Por que as autoescolas não são mais obrigatórias no Brasil?

Entenda por que o Brasil acabou com a obrigatoriedade das autoescolas, o que muda na CNH e como a reforma pode impactar o trânsito.

No dia 1º de dezembro de 2025, algo histórico aconteceu no Brasil: o CONTRAN (Conselho Nacional de Trânsito) aprovou por unanimidade uma resolução que acaba com a obrigatoriedade de passar por autoescolas para tirar a CNH. A proposta passou por uma consulta pública de 30 dias, recebeu mais de 70 mil contribuições e foi aprovada por unanimidade.

Estamos falando de uma das maiores transformações no sistema de habilitação das últimas décadas. É exatamente o tipo de pauta que aparece em questões de atualidades e pode enriquecer seu conhecimento sobre o Brasil contemporâneo.

O cenário que levou à mudança

Antes de entender o que mudou, você precisa conhecer os números que explicam por que essa reforma aconteceu:

  • 20 milhões de brasileiros já dirigem sem habilitação
  • Mais 30 milhões têm idade para ter CNH mas não possuem o documento
  • O custo do processo pode chegar até R$ 5 mil
  • Um brasileiro tira a primeira carteira em média aos 25 anos (homens) ou 27 anos (mulheres)

Em alguns estados brasileiros, 70% das pessoas que têm moto registrada no CPF não possuem CNH. Isso mesmo, 7 em cada 10 donos de moto estão dirigindo ilegalmente.

O ministro dos Transportes, Renan Filho, foi direto ao explicar a motivação: “O Brasil tem milhões de pessoas que querem dirigir, mas não conseguem pagar. Baratear e desburocratizar a obtenção da CNH é uma política pública de inclusão produtiva, porque habilitação significa trabalho, renda e autonomia.”

O que mudou na prática?

Fim da obrigatoriedade das autoescolas

Autoescolas questionam obrigatoriedade de apenas 2 horas de aulas práticas, contra 20h anteriormente. (Foto: Reprodução)

Durante décadas, o caminho era sempre o mesmo: quer tirar carteira? Precisa contratar uma autoescola. Não tinha escolha, não tinha alternativa. Era um sistema de monopólio regulamentado pelo Estado.

Agora, a resolução retira essa obrigatoriedade.

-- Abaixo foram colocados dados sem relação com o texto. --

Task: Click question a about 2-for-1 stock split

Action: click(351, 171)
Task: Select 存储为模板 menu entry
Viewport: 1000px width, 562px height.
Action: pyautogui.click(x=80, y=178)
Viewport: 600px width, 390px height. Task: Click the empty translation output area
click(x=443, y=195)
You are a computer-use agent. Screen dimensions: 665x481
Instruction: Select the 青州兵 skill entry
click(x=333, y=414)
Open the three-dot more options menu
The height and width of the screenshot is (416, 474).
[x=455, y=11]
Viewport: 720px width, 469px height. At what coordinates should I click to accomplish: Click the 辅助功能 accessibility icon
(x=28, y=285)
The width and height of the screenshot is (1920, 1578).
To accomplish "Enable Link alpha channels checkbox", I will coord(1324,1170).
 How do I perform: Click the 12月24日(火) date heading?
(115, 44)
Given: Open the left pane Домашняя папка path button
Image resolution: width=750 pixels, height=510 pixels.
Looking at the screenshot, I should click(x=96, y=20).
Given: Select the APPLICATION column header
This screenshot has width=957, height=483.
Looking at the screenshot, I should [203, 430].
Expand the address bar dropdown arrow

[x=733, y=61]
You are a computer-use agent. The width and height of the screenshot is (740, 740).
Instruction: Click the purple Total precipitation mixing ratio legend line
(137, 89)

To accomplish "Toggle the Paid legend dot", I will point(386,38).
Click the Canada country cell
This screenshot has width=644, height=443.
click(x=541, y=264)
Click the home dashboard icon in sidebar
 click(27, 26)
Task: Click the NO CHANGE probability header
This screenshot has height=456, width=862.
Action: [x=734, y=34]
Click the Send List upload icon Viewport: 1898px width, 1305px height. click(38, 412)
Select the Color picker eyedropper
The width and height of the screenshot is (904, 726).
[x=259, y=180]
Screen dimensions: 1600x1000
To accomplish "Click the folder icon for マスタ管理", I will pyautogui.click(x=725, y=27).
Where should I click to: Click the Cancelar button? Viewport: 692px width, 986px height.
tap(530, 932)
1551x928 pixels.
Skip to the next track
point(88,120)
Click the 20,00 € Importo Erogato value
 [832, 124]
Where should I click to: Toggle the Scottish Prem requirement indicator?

As autoescolas continuam existindo e você ainda pode escolher uma se quiser, mas elas deixam de ser o único caminho possível.

Antes:

  • 20 horas de aula prática obrigatórias em autoescola
  • 45 horas de aula teórica presencial
  • “Pacote fechado” sem possibilidade de escolha

Agora:

  • Apenas 2 horas de aula prática obrigatória (mínimo regulamentar)
  • Teoria pode ser feita online gratuitamente
  • Pode escolher entre autoescola ou instrutor autônomo credenciado
  • Pode usar o próprio veículo nas aulas e na prova, desde que equipado adequadamente

A democratização pelo digital

A resolução prevê curso teórico gratuito e digital oferecido pelo Ministério dos Transportes. A abertura do processo pode ser feita online, direto no site da Senatran ou pelo aplicativo Carteira Digital de Trânsito.

Isso elimina a necessidade de se deslocar até uma autoescola física, o que é especialmente importante para quem mora em cidades menores ou tem dificuldade de mobilidade.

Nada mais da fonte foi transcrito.